Jego zdaniem, sprawa tkwi w wielokrotnych mutacjach, które nosi „omikron”.
„Istniało wiele publikacji naukowych na temat koreceptorów (dodatkowego receptora zlokalizowanego na powierzchni komórki, który wiąże się z cząsteczką sygnałową (ligand) oprócz głównego receptora -) dla białka S, wyjaśnił Volchkov. - ACE2 (receptor pierwszorzędowy) jest bardzo ważny i konieczny, ale są też współreceptory. Cały czas pozostają w cieniu. Ich rola nie jest do końca jasna. Możliwe, że ze względu na to, że białko kolców omikronowych bardzo się zmieniło, zmieniło się również powinowactwo do koreceptorów” – zauważył wirusolog.

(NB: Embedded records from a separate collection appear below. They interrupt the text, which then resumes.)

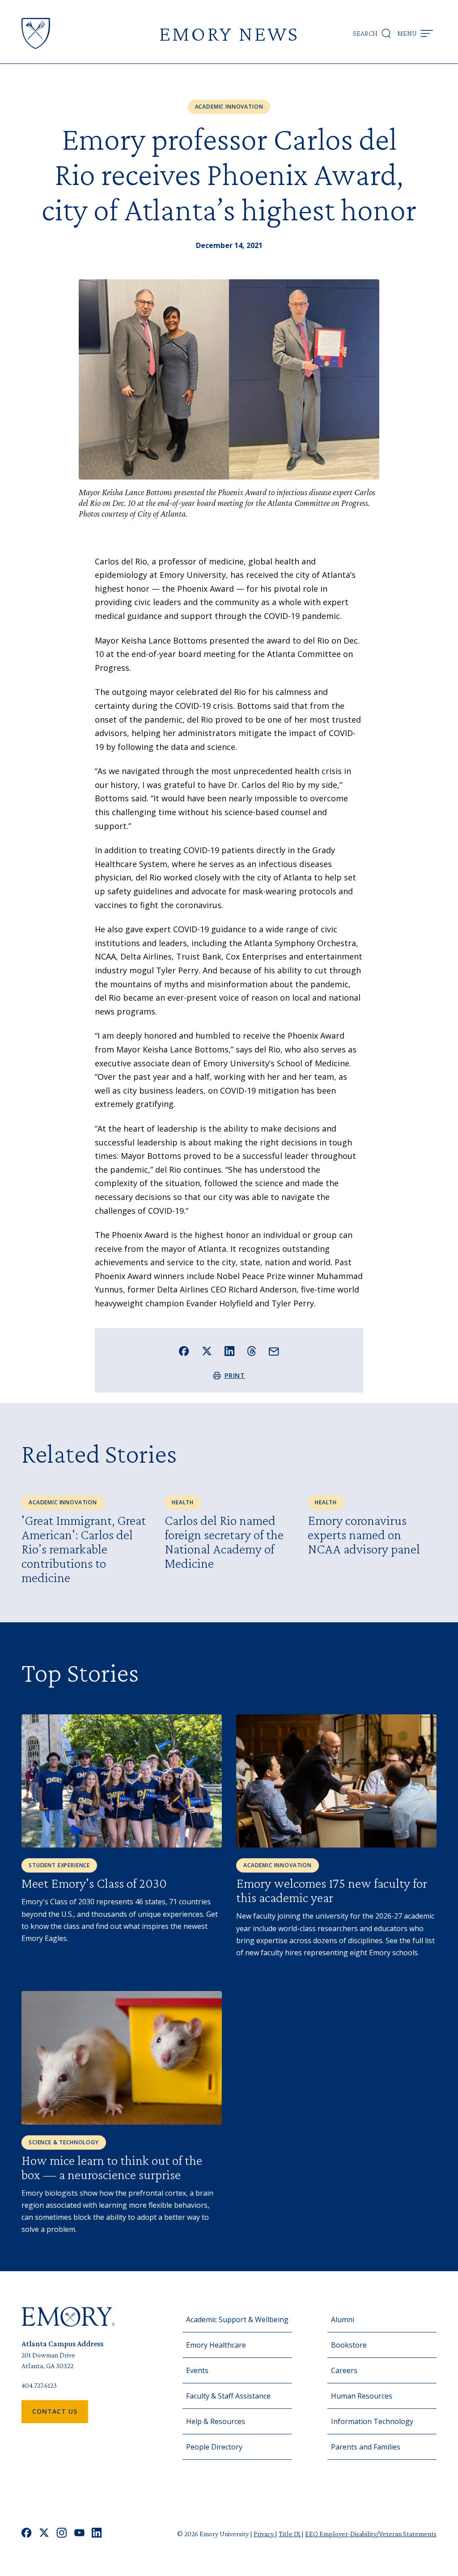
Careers (344, 2370)
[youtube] (79, 2534)
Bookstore (349, 2345)
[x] (44, 2534)
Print (235, 1375)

Zdaniem eksperta, podobną sytuację można zaobserwować w przypadku HIV. Posiada główny receptor CD4, a koreceptorem może być np. CCR5. Koreceptory pomagają również wirusowi dostać się do komórki. Oznacza to, że główny receptor jest ważny, ale nie jest w 100% wystarczający do pomyślnej infekcji, wyjaśnił wirusolog.
„Wariant „delta” koronawirusa może mieć jeden dominujący koreceptor, podczas gdy „omikron” ma inny”, mówi Volchkov. „Różnica w koreceptorach jest jednym z możliwych wyjaśnień mniejszej zdolności Omicron do infekowania tkanki płucnej”.
Wcześniej w wywiadzie szef Rospotrebnadzor Anna Popova powiedziała, że Omicron zapomniał, jak przeniknąć do tkanki płucnej.